Natural killer (NK) cell phenotype and function are altered in patients with prostate cancer, and increased NK cell activity is associated with a better prognosis in patients with disease. For patients with advanced stage prostate cancer, immunotherapies are a promising approach when standard treatment options have been exhausted. With the rapid emergence of NK cell-based therapies, it is important to understand the mechanisms by which NK cells can be triggered to kill cancer cells that have developed immune-evasive strategies. Altering the cytokine profiles of advanced prostate cancer cells may be an area to explore when considering ways in which NK cell activation can be modulated. We have previously demonstrated that combining the cytokine, IL-27, with TLR3 agonist, poly(I:C), changes cytokine secretion in the advanced prostate cancer models, PC3 and DU145 cells. Herein, we extend our previous work to study the effect of primary human NK cells on prostate cancer cell death in an in vitro co-culture model. Stimulating PC3 and DU145 cells with IL-27 and poly(I:C) induced IFN-β secretion, which was required for activation of primary human NK cells to kill these stimulated prostate cancer cells. PC3 cells were more sensitized to NK cell-mediated killing when compared to DU145 cells, which was attributed to differential levels of IFN-β produced in response to stimulation with IL-27 and poly(I:C). IFN-β increased granzyme B secretion and membrane-bound TRAIL expression by co-cultured NK cells. We further demonstrated that these NK cells killed PC3 cells in a partially TRAIL-dependent manner. This work provides mechanistic insight into how the cytotoxic function of NK cells can be improved to target cancer cells.

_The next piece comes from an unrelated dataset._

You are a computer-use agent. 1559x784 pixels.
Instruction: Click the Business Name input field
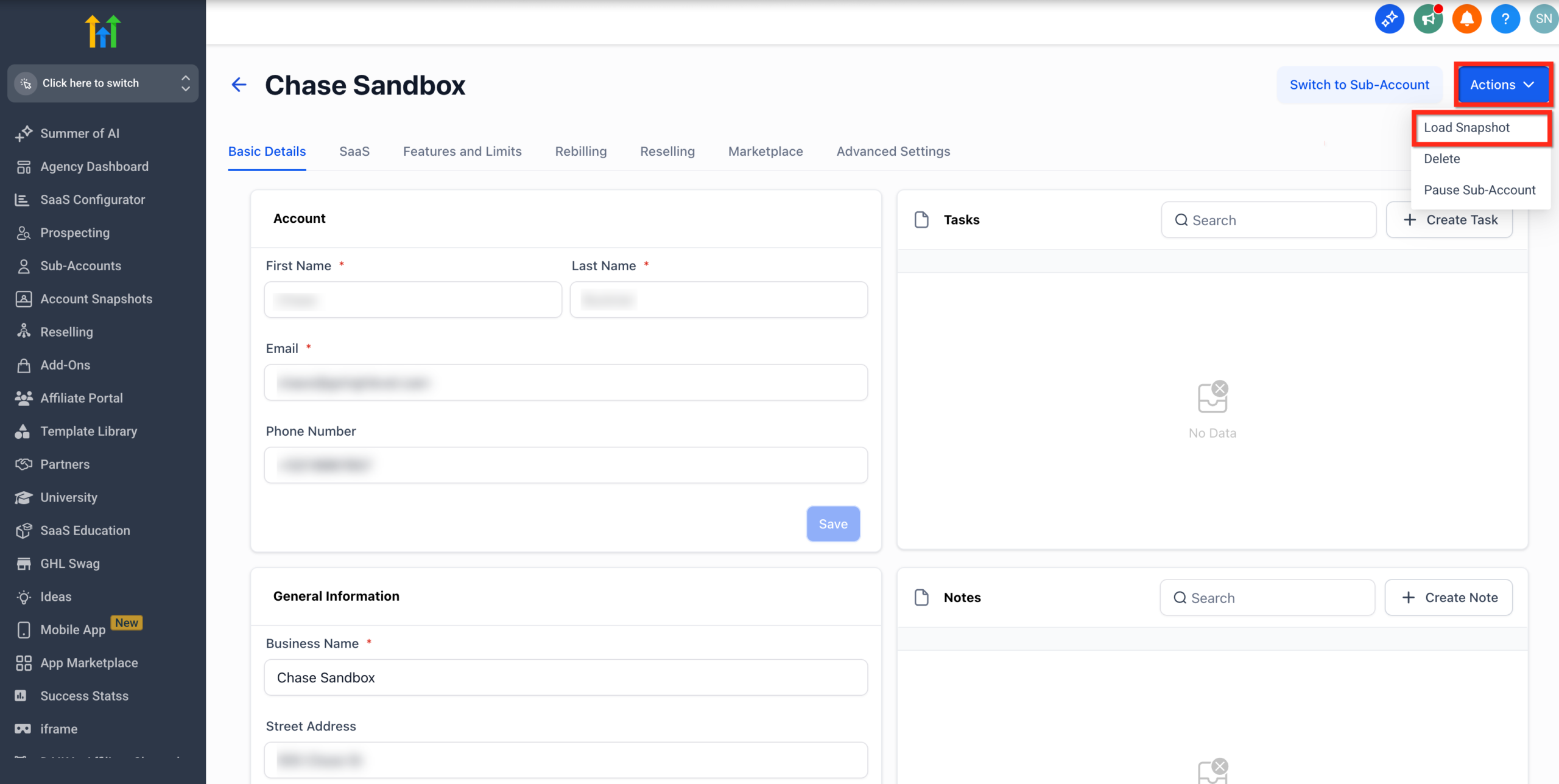point(566,677)
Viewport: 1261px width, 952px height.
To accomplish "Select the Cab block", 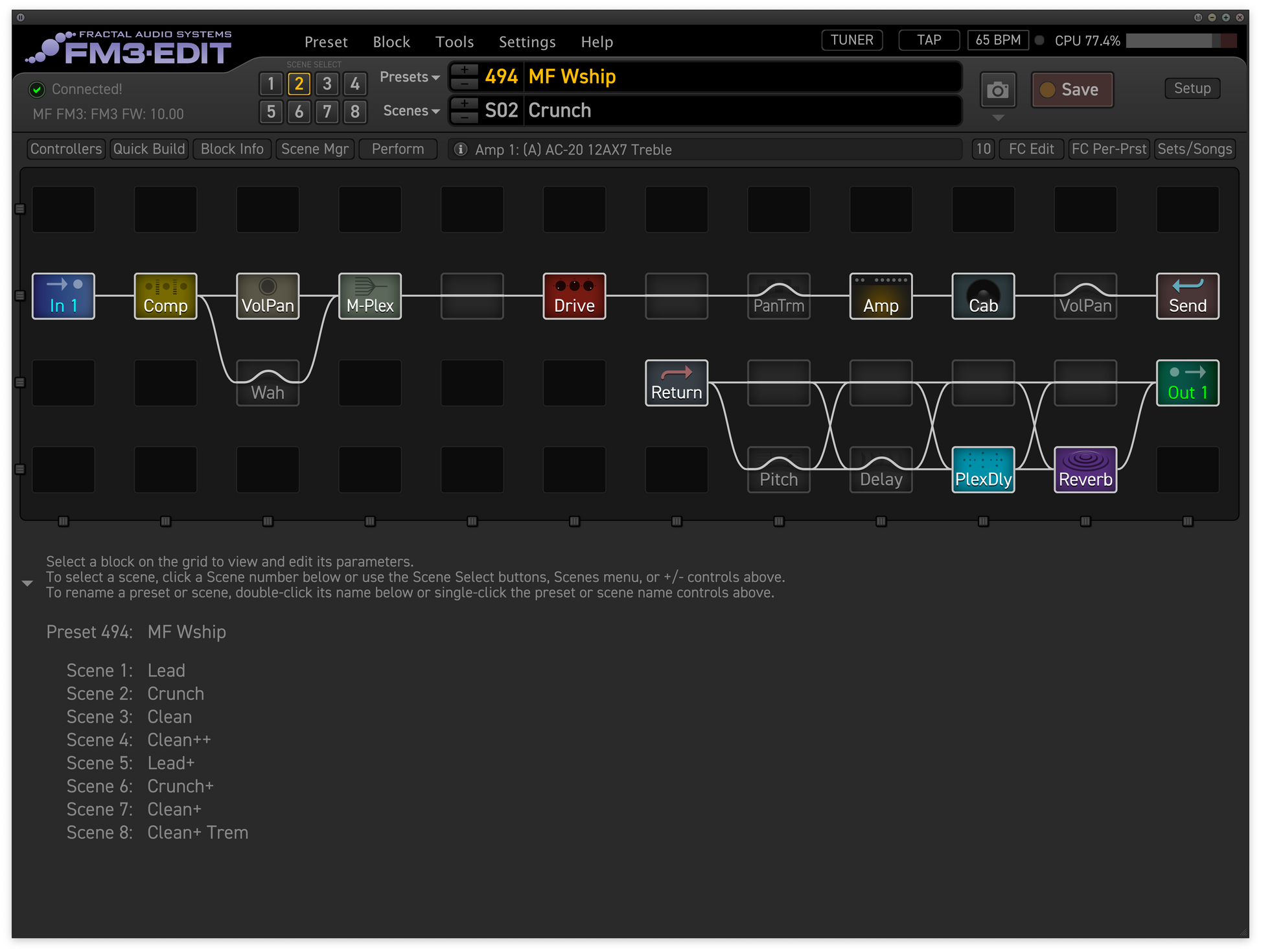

前列腺癌患者的自然杀伤 (NK) 细胞表型和功能发生改变，NK 细胞活性的增加与疾病患者更好的预后相关。对于晚期前列腺癌患者来说，当标准治疗方案已用尽时，免疫疗法是一种有前途的方法。随着基于 NK 细胞的疗法的迅速出现，了解触发 NK 细胞杀死已形成免疫逃避策略的癌细胞的机制非常重要。在考虑调节 NK 细胞激活的方法时，改变晚期前列腺癌细胞的细胞因子谱可能是一个值得探索的领域。我们之前已经证明，将细胞因子 IL-27 与 TLR3 激动剂 Poly(I:C) 相结合，可以改变晚期前列腺癌模型中的细胞因子分泌，PC3 和 DU145 细胞。在此，我们扩展了之前的工作，研究原代人类 NK 细胞对前列腺癌细胞死亡的影响。体外共培养模型。用 IL-27 和 Poly(I:C) 刺激 PC3 和 DU145 细胞会诱导 IFN-β 分泌，这是激活原代人类 NK 细胞杀死这些受刺激的前列腺癌细胞所必需的。与 DU145 细胞相比，PC3 细胞对 NK 细胞介导的杀伤更加敏感，这是由于 IL-27 和 Poly(I:C) 刺激产生的 IFN-β 水平存在差异。IFN-β 增加了共培养 NK 细胞的颗粒酶 B 分泌和膜结合 TRAIL 表达。我们进一步证明这些 NK 细胞以部分 TRAIL 依赖性方式杀死 PC3 细胞。这项工作为如何改善 NK 细胞的细胞毒功能以靶向癌细胞提供了机制见解。